Dans son arrêt confirmé par le Tribunal fédéral, la cour cantonale a rappelé, je cite : « les différentes carences reprochées à la recourante au regard des besoins essentiels de sa fille, ce sur les plans affectifs, émotionnels, sécuritaires ou de la gestion du quotidien. La cour cantonale en a déduit que l’intéressée ne pouvait pas satisfaire à minima les besoins les plus élémentaires de son enfant. » Ces constats sur les limitations importantes de la mère à comprendre les besoins de sa fille ont fait l’objet d’évaluations régulières et ont été confirmés tout au long de ces derniers mois par les professionnels qui suivent cette situation, qu’ils soient assistants sociaux, éducateurs, éducatrices, pédiatres. La Justice de paix a par ailleurs ordonné une expertise pédopsychiatrique et nommé un expert, lequel a été proposé par la mère. À la suite des conclusions rendues en mars dernier, l’avocat de la mère a néanmoins demandé et obtenu la récusation de cet expert et de son expertise. Aussi, un nouveau mandat d’expertise est ordonné. Pour les raisons précédemment évoquées dans l’attente de cette nouvelle expertise, un retour à domicile ne s’avère pas possible dans l’immédiat. En revanche, les visites surveillées dans et hors du foyer sont maintenues et ont été étendues dans le sens que je viens d’indiquer. La DGEJ poursuit son travail pour essayer de faire évoluer la situation, avec des visites surveillées et des visites libres. Je note toutefois que la collaboration avec la famille et ses soutiens est loin d’être sereine et qu’il est difficile pour les professionnels, tant du DGEJ que du foyer, d’être l’objet d’attaques, voire de propos à la limite de la diffamation, alors que leur travail se concentre sur l’intérêt supérieur de l’enfant qui doit primer.
En conclusion, Bénédicte a besoin de protection et la DGEJ et ses partenaires mettent actuellement tout en œuvre pour garantir le bien de l’enfant et permettre son développement, tout en veillant au lien avec sa mère, dans le respect de l’arrêt du Tribunal fédéral.
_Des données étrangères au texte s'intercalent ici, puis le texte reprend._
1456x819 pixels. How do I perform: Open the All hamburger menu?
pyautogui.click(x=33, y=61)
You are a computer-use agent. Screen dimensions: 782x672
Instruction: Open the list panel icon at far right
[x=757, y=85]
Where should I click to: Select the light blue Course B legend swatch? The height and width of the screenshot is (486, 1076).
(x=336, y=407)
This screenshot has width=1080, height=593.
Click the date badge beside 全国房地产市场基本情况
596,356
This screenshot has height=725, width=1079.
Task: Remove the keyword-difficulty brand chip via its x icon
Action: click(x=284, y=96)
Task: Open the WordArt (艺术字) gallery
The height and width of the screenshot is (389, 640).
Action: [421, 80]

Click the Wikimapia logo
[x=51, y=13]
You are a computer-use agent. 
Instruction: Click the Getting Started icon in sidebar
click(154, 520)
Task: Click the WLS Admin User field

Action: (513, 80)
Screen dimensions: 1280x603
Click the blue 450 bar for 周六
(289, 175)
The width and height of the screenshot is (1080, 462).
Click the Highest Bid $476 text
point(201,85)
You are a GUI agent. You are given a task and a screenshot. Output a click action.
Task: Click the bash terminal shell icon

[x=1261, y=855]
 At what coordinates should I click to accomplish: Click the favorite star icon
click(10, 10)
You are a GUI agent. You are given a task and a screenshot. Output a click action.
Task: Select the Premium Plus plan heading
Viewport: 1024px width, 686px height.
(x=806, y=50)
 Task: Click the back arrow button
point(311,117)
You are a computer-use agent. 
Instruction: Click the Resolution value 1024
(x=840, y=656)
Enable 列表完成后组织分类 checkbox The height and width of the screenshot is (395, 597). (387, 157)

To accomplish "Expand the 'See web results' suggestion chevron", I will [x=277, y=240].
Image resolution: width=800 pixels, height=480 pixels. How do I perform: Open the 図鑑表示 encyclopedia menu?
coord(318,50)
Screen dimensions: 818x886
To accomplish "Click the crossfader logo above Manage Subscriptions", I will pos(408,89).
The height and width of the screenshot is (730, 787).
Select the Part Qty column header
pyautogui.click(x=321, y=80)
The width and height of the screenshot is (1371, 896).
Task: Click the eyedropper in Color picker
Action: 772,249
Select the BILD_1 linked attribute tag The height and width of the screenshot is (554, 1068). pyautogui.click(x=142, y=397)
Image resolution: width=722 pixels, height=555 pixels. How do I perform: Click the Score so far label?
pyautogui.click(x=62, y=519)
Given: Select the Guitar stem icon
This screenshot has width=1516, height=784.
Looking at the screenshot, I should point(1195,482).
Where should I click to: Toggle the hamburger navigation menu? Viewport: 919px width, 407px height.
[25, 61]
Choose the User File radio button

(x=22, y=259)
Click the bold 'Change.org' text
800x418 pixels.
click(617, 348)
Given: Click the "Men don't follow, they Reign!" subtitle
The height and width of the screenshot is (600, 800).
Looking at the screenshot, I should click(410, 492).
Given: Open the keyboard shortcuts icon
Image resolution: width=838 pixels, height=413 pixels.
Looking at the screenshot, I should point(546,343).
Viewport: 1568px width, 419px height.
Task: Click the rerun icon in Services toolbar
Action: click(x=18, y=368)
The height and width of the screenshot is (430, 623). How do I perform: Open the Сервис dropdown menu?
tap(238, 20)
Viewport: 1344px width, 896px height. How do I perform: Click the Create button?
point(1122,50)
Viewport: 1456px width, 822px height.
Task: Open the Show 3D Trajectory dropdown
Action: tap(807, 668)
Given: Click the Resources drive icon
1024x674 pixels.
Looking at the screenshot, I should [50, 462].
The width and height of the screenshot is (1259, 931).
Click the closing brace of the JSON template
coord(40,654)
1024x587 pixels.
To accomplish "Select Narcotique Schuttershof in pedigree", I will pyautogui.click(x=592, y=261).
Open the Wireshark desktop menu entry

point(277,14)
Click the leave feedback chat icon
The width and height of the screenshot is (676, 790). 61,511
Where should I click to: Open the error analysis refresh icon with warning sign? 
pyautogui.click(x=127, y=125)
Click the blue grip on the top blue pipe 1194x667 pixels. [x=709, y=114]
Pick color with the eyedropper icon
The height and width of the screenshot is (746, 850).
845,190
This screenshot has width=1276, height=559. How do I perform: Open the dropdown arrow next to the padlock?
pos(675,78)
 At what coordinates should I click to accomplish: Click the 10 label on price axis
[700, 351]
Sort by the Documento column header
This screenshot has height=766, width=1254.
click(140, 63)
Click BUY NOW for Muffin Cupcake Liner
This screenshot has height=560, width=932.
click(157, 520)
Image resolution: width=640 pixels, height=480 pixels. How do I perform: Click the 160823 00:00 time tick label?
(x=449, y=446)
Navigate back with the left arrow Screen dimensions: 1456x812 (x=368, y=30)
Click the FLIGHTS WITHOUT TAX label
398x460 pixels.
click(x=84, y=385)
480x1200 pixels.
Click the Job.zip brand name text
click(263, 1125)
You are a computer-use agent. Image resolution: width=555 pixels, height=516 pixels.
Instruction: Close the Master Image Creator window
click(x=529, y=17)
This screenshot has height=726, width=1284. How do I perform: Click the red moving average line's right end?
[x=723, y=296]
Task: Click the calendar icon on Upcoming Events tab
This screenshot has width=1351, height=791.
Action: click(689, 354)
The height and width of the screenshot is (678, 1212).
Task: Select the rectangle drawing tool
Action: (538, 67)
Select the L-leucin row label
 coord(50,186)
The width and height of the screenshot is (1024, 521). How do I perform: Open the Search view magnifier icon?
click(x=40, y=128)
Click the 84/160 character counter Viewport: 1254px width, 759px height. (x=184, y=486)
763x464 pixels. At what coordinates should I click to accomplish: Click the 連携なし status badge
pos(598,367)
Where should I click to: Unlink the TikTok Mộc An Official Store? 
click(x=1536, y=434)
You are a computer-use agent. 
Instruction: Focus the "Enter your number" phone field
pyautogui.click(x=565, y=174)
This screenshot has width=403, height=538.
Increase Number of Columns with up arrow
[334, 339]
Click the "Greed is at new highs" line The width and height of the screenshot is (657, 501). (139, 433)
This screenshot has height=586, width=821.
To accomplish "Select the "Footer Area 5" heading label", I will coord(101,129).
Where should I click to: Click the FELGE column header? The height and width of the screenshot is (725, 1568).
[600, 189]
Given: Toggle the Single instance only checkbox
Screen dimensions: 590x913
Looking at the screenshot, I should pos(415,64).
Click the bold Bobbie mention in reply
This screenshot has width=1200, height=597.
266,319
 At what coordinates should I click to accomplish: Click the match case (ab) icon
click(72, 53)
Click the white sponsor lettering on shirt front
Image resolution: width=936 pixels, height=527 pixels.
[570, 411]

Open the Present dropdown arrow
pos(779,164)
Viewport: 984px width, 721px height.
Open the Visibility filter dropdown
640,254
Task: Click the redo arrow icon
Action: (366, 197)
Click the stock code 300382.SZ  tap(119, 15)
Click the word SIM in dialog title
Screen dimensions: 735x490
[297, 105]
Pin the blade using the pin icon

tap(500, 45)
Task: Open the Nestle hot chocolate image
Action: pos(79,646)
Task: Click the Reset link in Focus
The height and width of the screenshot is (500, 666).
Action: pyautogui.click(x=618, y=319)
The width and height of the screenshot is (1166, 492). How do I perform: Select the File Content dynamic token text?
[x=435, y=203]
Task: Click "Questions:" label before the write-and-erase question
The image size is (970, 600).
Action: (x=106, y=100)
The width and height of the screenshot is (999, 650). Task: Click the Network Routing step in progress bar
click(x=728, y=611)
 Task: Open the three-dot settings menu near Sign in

Dans cette situation, comme pour les 8 000 autres enfants suivis par la DGEJ, ce sont autant de situations personnelles et humaines, autant de parcours de vie souvent cabossés, avec leurs difficultés, mais aussi avec leurs espoirs, où il nous incombe, dans le respect des règles, de mettre toujours l’intérêt de l’enfant au centre de notre action, ceci avec tout le sérieux, le professionnalisme et l’humanité requis par les circonstances.